*** Opening Listed records ***

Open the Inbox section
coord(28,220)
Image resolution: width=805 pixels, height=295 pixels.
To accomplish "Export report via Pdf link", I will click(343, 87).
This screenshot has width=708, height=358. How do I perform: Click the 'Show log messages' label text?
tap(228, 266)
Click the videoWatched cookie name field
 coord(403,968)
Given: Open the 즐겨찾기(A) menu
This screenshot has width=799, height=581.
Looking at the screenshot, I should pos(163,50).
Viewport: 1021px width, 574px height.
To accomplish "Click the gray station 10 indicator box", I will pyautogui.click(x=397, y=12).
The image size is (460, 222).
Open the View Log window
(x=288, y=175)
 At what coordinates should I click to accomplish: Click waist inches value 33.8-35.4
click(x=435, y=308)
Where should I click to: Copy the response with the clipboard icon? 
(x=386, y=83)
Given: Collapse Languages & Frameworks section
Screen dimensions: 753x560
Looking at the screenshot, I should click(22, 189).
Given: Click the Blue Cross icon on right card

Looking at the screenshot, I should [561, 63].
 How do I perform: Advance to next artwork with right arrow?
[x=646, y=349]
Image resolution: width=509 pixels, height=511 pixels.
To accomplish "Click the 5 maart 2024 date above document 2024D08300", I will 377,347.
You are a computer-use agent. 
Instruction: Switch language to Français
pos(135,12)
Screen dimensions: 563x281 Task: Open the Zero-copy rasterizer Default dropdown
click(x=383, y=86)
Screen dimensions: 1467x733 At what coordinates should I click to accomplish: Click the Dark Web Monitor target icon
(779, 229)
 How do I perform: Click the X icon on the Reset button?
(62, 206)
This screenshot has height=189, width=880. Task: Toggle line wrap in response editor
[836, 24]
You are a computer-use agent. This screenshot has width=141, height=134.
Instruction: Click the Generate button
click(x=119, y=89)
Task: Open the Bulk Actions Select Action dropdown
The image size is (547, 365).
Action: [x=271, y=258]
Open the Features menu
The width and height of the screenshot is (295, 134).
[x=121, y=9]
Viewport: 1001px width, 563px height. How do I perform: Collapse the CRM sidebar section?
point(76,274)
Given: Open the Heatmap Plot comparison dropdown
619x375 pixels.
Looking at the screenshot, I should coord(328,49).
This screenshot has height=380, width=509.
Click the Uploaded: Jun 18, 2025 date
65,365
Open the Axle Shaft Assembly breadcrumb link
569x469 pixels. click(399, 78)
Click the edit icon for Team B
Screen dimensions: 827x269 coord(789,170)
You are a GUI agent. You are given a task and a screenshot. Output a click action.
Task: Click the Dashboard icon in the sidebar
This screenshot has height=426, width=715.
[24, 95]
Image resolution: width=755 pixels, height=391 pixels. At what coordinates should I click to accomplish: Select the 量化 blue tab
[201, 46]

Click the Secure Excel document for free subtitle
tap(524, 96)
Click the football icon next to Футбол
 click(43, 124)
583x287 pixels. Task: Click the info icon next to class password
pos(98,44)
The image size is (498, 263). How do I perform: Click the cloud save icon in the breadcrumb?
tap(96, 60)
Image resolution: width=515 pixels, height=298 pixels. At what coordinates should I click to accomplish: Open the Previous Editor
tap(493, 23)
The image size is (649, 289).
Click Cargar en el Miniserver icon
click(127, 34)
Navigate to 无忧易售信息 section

*** Closing Listed records ***

Scan the lines above for "computer", then copy every one that has it.

* _The answer_:
You are a computer-use agent. 
You are a computer-use agent. This screenshot has width=141, height=134.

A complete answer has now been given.